[Pixel coordinate grounding data]
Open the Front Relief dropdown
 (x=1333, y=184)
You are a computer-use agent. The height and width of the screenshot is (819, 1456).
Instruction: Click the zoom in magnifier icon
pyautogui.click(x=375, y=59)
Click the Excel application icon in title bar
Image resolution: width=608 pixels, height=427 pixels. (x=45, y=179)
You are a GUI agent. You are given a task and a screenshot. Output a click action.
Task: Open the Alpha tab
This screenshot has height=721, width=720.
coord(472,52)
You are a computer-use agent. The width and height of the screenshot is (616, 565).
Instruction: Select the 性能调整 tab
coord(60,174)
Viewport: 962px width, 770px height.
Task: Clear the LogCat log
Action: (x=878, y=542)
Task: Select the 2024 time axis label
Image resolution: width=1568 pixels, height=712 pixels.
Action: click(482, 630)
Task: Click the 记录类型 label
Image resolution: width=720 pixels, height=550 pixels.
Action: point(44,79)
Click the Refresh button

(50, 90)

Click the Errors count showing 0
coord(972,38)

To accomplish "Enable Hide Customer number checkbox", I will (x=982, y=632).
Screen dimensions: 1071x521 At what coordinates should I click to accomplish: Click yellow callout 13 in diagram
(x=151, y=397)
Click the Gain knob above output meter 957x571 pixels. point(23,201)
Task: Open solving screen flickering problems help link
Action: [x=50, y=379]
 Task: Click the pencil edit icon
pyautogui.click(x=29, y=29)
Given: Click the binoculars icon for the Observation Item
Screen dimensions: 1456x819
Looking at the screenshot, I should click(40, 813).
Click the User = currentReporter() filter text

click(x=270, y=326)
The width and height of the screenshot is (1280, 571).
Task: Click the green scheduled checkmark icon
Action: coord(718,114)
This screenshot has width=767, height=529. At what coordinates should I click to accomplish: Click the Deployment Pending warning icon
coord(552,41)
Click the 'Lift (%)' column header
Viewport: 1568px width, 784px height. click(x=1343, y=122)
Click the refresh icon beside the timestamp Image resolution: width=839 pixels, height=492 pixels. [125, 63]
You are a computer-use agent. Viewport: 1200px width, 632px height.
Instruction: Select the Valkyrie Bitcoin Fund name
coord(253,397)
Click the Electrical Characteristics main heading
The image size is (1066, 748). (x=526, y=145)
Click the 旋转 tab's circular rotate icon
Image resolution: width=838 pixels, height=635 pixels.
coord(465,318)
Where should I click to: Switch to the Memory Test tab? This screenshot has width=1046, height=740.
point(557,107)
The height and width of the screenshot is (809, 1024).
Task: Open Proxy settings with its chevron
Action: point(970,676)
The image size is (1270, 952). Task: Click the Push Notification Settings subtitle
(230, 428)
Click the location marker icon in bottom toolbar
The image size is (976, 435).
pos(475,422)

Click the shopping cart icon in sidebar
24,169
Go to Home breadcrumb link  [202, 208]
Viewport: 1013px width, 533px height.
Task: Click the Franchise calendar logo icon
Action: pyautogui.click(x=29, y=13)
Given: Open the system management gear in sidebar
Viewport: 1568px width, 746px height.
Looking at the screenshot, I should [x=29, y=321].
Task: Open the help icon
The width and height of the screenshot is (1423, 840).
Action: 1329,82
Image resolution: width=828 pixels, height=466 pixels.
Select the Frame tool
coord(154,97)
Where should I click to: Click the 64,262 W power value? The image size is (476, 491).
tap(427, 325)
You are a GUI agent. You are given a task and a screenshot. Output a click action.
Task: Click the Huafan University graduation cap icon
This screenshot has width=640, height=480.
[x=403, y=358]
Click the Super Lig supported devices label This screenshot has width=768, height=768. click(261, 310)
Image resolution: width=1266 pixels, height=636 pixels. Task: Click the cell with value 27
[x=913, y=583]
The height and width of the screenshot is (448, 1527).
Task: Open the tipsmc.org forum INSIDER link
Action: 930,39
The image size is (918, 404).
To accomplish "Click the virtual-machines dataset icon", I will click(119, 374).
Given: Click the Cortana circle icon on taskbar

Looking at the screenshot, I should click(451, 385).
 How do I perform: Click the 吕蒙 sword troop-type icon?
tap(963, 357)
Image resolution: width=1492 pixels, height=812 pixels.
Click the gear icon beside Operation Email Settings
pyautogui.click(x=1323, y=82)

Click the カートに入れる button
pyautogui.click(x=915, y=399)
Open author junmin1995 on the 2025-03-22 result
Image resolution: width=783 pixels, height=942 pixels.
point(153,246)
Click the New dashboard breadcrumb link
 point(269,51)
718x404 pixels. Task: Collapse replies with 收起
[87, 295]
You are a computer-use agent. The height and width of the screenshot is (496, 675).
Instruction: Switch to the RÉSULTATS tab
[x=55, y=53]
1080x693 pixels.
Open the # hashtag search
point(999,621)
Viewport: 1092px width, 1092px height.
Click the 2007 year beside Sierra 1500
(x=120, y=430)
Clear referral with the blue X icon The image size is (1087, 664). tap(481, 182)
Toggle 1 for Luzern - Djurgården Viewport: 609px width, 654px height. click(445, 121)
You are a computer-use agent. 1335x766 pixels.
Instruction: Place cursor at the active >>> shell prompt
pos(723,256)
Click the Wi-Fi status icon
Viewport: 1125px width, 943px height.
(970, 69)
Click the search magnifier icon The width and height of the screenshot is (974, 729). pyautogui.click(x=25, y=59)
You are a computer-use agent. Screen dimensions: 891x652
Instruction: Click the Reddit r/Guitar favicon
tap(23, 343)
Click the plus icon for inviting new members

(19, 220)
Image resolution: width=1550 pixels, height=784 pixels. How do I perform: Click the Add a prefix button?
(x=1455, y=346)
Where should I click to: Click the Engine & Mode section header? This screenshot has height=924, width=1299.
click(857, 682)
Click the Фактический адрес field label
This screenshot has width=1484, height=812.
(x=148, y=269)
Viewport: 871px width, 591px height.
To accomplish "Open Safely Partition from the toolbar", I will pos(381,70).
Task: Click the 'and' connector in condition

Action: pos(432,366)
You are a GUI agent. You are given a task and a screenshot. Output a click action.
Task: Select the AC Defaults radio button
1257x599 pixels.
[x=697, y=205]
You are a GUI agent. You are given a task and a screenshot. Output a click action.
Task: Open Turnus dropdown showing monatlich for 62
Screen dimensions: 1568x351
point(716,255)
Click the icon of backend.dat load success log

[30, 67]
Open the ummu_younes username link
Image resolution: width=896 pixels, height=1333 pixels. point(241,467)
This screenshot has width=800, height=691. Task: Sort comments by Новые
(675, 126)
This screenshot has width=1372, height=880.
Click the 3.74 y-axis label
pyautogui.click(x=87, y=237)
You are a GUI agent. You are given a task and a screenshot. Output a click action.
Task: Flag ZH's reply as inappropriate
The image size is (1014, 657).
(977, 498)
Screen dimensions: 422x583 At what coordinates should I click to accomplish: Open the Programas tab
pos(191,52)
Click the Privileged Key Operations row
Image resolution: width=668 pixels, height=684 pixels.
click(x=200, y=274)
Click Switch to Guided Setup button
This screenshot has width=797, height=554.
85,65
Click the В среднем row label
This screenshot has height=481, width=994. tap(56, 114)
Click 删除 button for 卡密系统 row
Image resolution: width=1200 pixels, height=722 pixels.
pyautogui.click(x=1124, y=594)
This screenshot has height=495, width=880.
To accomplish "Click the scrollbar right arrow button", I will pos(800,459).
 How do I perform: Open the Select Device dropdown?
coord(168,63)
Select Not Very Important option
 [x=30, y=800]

• **YOUR OBJECTIVE**: The lines in the records above that include the word "toolbar" must be copied out.

• **EXERCISE RESPONSE**:
Click the location marker icon in bottom toolbar
To accomplish "Open Safely Partition from the toolbar", I will pos(381,70).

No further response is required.